■ **Required action**: Give the count of lines in the records below that contain "Studies", and say nothing more.

■ **Data excerpts**:
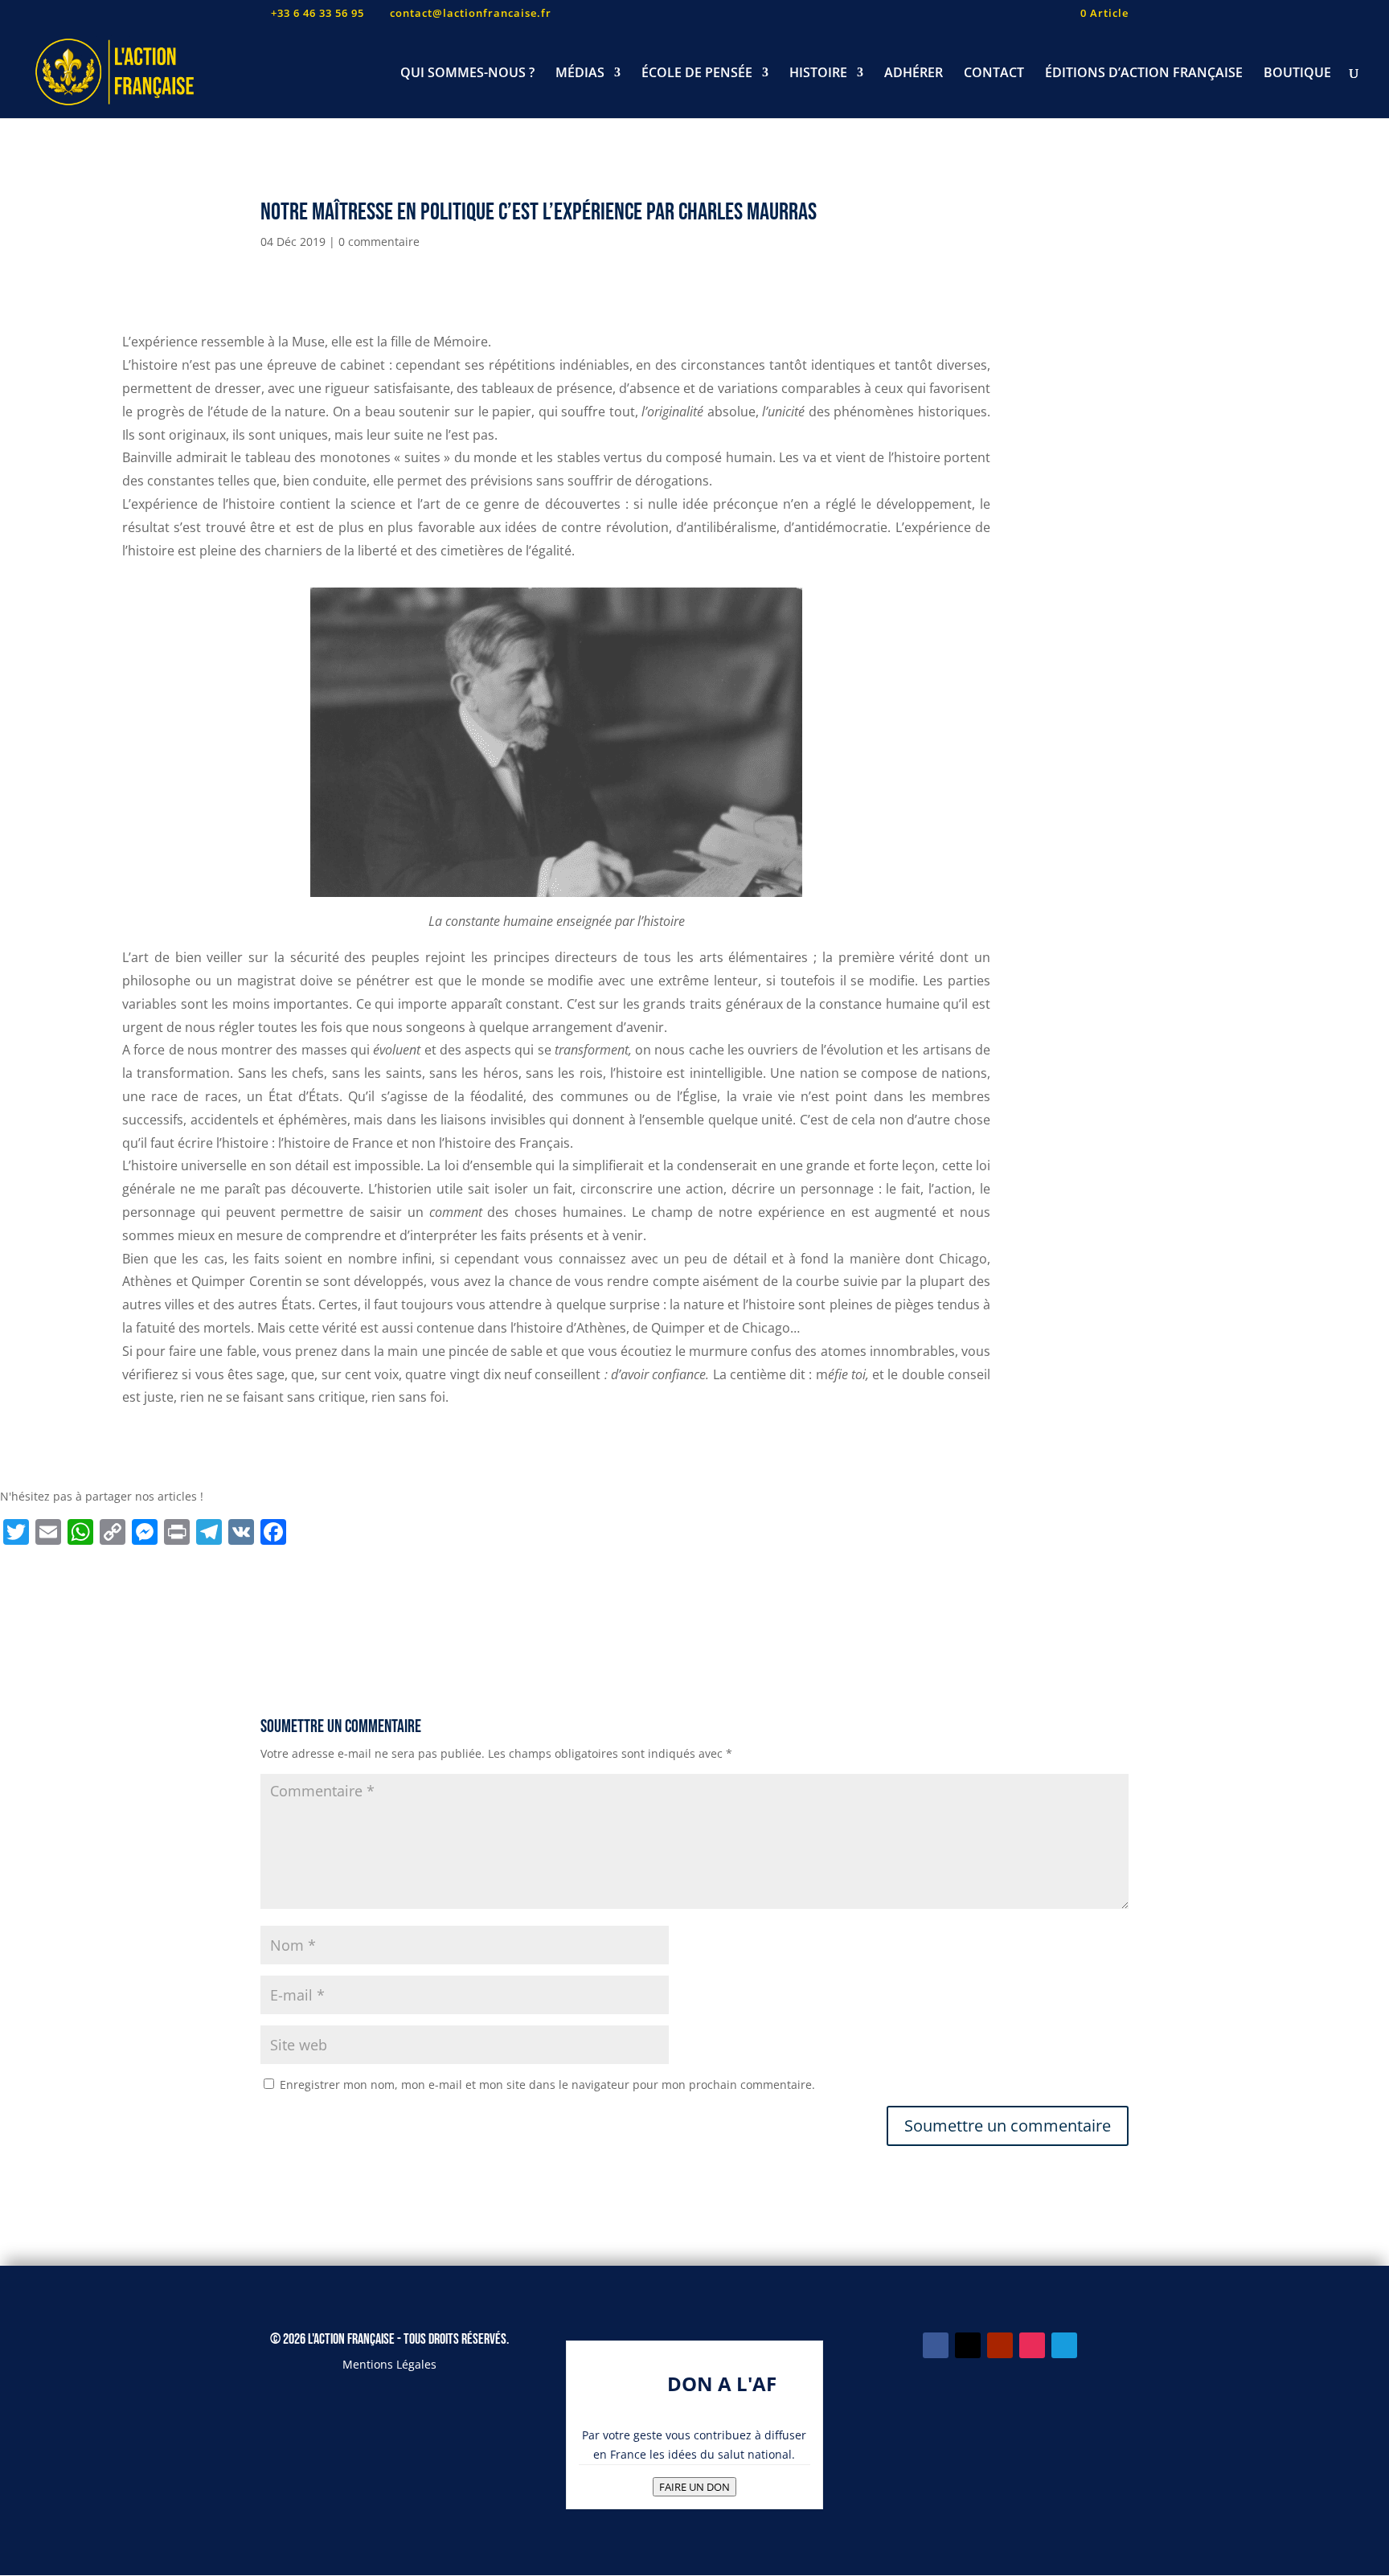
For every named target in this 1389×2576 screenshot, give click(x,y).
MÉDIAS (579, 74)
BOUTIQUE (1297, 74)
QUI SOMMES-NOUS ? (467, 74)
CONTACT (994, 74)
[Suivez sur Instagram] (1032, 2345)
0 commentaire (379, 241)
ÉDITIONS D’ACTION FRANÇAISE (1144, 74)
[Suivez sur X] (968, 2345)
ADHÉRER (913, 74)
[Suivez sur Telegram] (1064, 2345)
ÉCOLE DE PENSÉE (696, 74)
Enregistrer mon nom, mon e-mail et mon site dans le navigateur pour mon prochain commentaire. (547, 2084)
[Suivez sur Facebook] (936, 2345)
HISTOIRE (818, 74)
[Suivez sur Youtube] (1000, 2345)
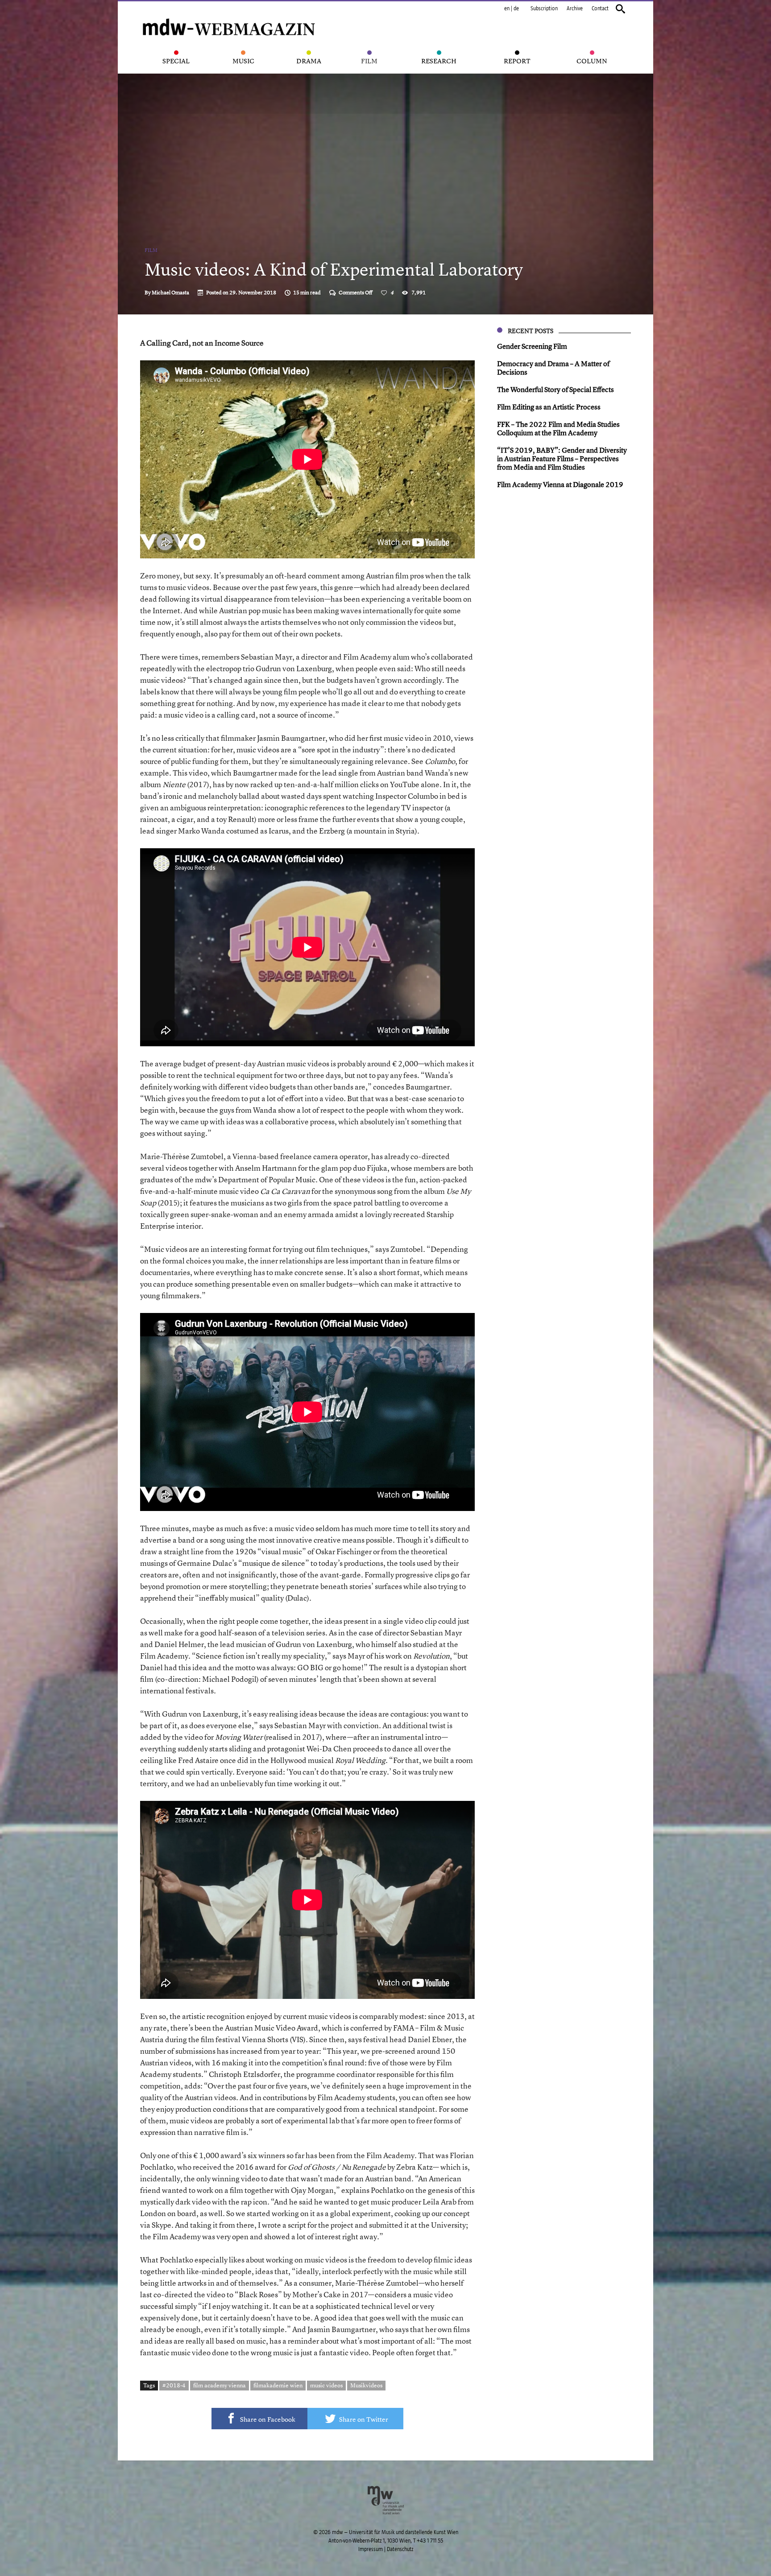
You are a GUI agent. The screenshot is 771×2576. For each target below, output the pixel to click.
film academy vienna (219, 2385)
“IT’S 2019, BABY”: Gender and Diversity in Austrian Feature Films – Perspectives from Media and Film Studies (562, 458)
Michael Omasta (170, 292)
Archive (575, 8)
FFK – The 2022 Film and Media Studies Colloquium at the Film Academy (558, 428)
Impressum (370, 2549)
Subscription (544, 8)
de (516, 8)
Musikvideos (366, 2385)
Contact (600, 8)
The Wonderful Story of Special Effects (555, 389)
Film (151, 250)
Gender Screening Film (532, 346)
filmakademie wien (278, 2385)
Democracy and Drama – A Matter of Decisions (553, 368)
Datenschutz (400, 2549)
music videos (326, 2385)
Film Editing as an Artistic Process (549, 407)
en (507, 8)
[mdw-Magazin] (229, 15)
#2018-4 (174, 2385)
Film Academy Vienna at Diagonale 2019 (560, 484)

■ **Problem solution**: 2